Recorded data:
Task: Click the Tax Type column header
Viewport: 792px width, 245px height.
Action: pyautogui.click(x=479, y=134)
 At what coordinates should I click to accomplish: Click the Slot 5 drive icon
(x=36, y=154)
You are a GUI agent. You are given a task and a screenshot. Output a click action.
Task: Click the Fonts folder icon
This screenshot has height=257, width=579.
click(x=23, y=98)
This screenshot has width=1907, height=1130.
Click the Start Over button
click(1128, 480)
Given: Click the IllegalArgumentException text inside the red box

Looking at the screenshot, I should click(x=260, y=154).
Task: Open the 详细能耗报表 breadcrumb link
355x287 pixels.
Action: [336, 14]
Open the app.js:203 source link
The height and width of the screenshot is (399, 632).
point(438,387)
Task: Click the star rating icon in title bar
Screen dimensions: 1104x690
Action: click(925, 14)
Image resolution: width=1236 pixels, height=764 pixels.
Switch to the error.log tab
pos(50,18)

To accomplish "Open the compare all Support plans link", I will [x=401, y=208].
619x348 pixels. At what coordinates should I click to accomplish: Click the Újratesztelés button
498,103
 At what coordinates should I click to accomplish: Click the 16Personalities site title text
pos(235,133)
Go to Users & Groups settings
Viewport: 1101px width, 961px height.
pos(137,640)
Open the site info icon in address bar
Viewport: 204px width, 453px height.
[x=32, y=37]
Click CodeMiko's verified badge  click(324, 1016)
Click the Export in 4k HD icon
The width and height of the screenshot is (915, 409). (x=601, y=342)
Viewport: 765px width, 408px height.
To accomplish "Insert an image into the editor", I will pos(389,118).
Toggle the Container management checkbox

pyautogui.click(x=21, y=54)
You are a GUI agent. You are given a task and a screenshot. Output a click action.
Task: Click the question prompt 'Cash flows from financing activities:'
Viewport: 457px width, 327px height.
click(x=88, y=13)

REQUIRED TASK
Please copy out the listing above word for word, everything from the line containing "Task: Open the 详细能耗报表 breadcrumb link" down to the line containing "pyautogui.click(x=21, y=54)", with both of those lines included.

ANSWER TO THE PROBLEM
Task: Open the 详细能耗报表 breadcrumb link
355x287 pixels.
Action: [336, 14]
Open the app.js:203 source link
The height and width of the screenshot is (399, 632).
point(438,387)
Task: Click the star rating icon in title bar
Screen dimensions: 1104x690
Action: click(925, 14)
Image resolution: width=1236 pixels, height=764 pixels.
Switch to the error.log tab
pos(50,18)

To accomplish "Open the compare all Support plans link", I will [x=401, y=208].
619x348 pixels. At what coordinates should I click to accomplish: Click the Újratesztelés button
498,103
 At what coordinates should I click to accomplish: Click the 16Personalities site title text
pos(235,133)
Go to Users & Groups settings
Viewport: 1101px width, 961px height.
pos(137,640)
Open the site info icon in address bar
Viewport: 204px width, 453px height.
[x=32, y=37]
Click CodeMiko's verified badge  click(324, 1016)
Click the Export in 4k HD icon
The width and height of the screenshot is (915, 409). (x=601, y=342)
Viewport: 765px width, 408px height.
To accomplish "Insert an image into the editor", I will pos(389,118).
Toggle the Container management checkbox

pyautogui.click(x=21, y=54)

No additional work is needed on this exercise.